A aposentadoria previdenciária com o cálculo via fator previdenciário não é o suficiente para manter o mesmo padrão de vida do trabalhador.

sexta-feira, 6 de dezembro de 2013

Atualizado em 5 de dezembro de 2013 16:56

A aposentadoria é um direito constitucional, que todos temos após um período trabalhado previsto na legislação. Por conta de diversos fatores, a capacidade de continuar trabalhando diminui. Diante de um sistema onde existe a contribuição acumulada, o Estado passa a garantir a sobrevivência mediante o pagamento do benefício aposentadoria.

As gerações sempre serão substituídas por outras, trabalhadores passam por seus empregos e um dia vão para casa.

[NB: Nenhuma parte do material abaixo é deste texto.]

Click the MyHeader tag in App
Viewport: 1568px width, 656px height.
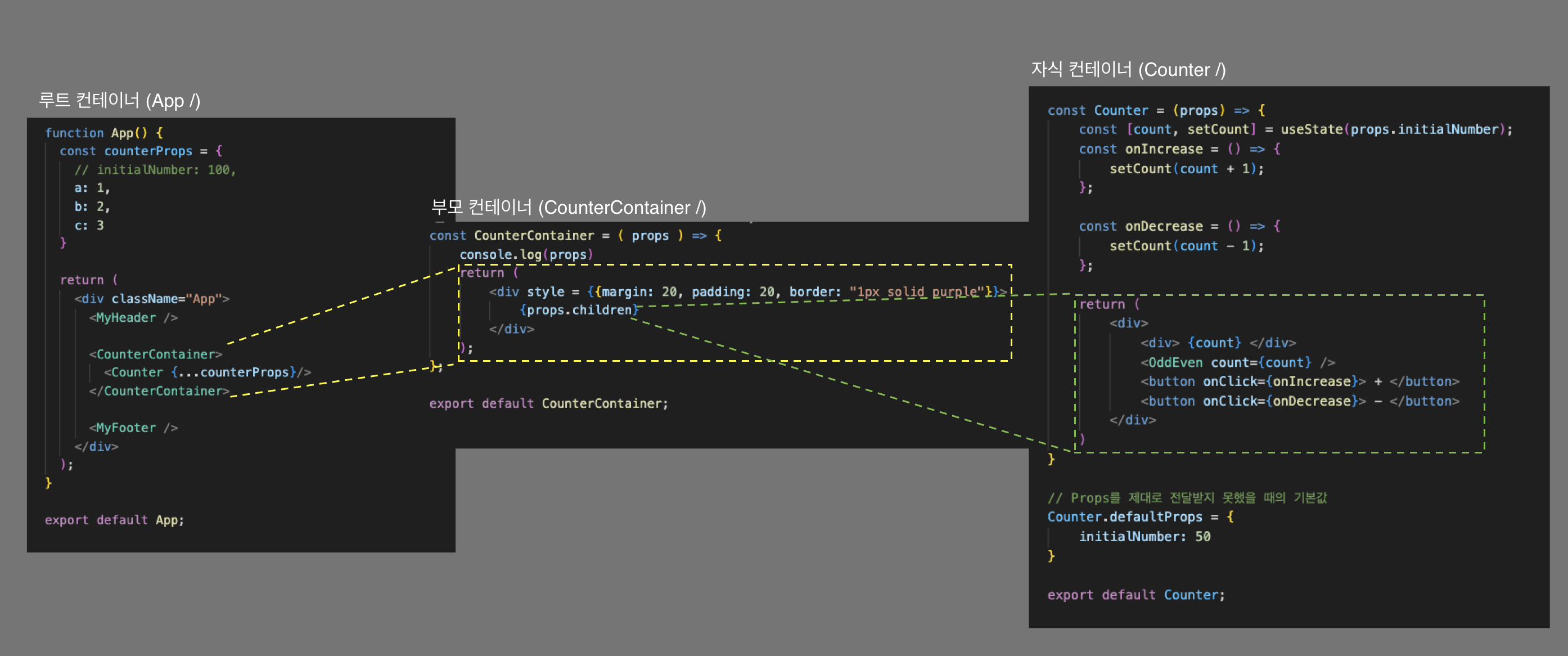coord(133,317)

Em tese, a aposentadoria concluiria o ciclo, e novos trabalhadores entrariam no mercado.

No Brasil anterior a 1988 (atual CF), o início da atividade profissional se dava para muitos em idade hoje dita como trabalho infantil. Era comum nos deparamos com trabalhadores com idades de 12, 14, 15 anos. Estes, nos dias de hoje, estão em torno de 50 anos e já atingiram um limite de tempo trabalhado com 35 anos ou mais de contribuição previdenciária.

É de se perguntar se existe uma idade ideal para a entrada no mercado de trabalho. Com a EC 20/98, antes dos 16 anos, passou a existir expressa vedação legal ao trabalho. Estudar, formar e ter uma população melhor preparada são alguns dos desafios que o país assumiu a partir da Constituição. Certas ou não, as políticas de Estado, que se sucederam ao longo dos anos, tentaram ter esse norte. Algumas mais, outras menos. Mas a realidade do fim do trabalho infantil ainda é um caminho em constante evolução.

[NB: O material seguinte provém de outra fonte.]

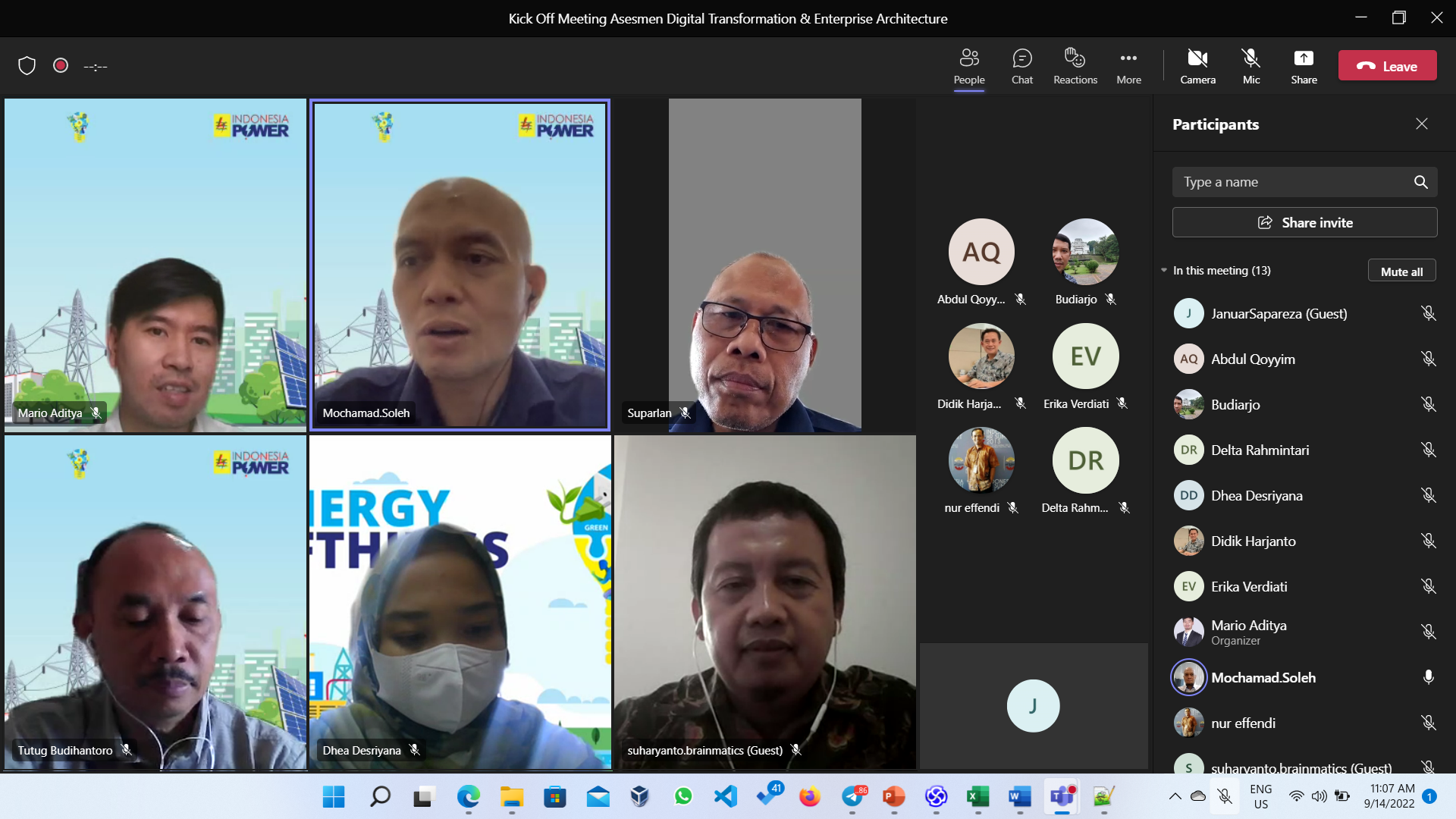This screenshot has height=819, width=1456.
Task: Toggle Mochamad.Soleh's microphone in list
Action: pyautogui.click(x=1428, y=677)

E essa juventude consegue chegar ao mercado de trabalho? Existem empregos suficientes para ela?

Ao olhar para as condições das aposentadorias no Brasil, especificamente para o seu valor, como elas são calculadas e os fatores de inibição para o seu recebimento, podemos observar alguns aspectos perversos dessa conta. Ao contrário de uma pretensa economia, o que salta aos olhos é o déficit maior para o país.

A mágica - o fator previdenciário - a inibição para se aposentar

Desde o início desse século, passamos a conviver, para o cálculo dos benefícios previdenciários da aposentadoria por contribuição e por idade, com o chamado fator previdenciário. Ele se baseia em quatro elementos: alíquota de contribuição, idade do trabalhador, tempo de contribuição à Previdência Social e expectativa de sobrevida do segurado (conforme tabela do IBGE).

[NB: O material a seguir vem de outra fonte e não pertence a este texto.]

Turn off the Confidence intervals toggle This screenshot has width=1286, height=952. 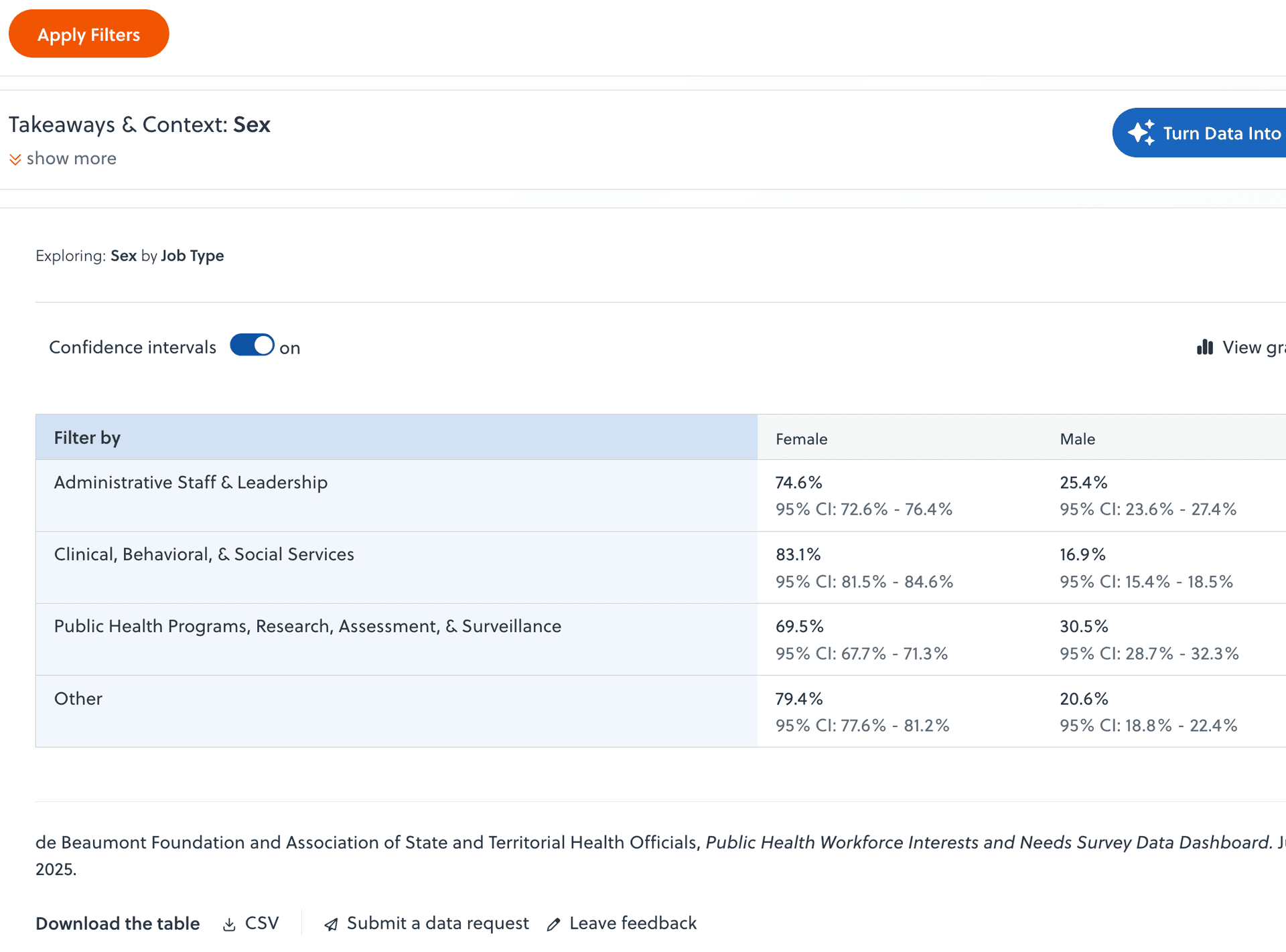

Anteriormente a 26/11/99, data em que as regras atuais para o cálculo da aposentadoria passaram a vigorar, a aposentadoria respeitava o cálculo com base nas 36 últimas contribuições. Depois desta data, com o advento da lei 9.876/99, buscou-se um sistema de cálculo em que o benefício respeitasse efetivamente a média das contribuições existentes, ou seja: a aposentadoria passou a ser o resultado daquilo que a pessoa recolhe ao longo do período contributivo, recuando-se, como marco inicial do cálculo, ao mês de julho de 1994. O cálculo desse benefício considera 80% das maiores contribuições realizadas a partir de julho de 1994. Para se ter uma ideia, um trabalhador, que no período de apuração tenha contribuído com o teto da Previdência Social (hoje em R$ 4.150,00), terá a sua média das contribuições correspondendo a algo em torno dos R$ 3,9 mil. Isso porque, são considerados os valores anteriores a dezembro de 2003. Cabe lembrar que as contribuições realizadas entre 1994 a dezembro de 2003, quando atualizadas para a apuração da média hoje, correspondem normalmente de R$ 2,8 mil a R$ 3,4 mil. Isso porque, somente depois de 2003 é que a atualização dos benefícios valorizou-se com a política atual de reajuste real do salário mínimo.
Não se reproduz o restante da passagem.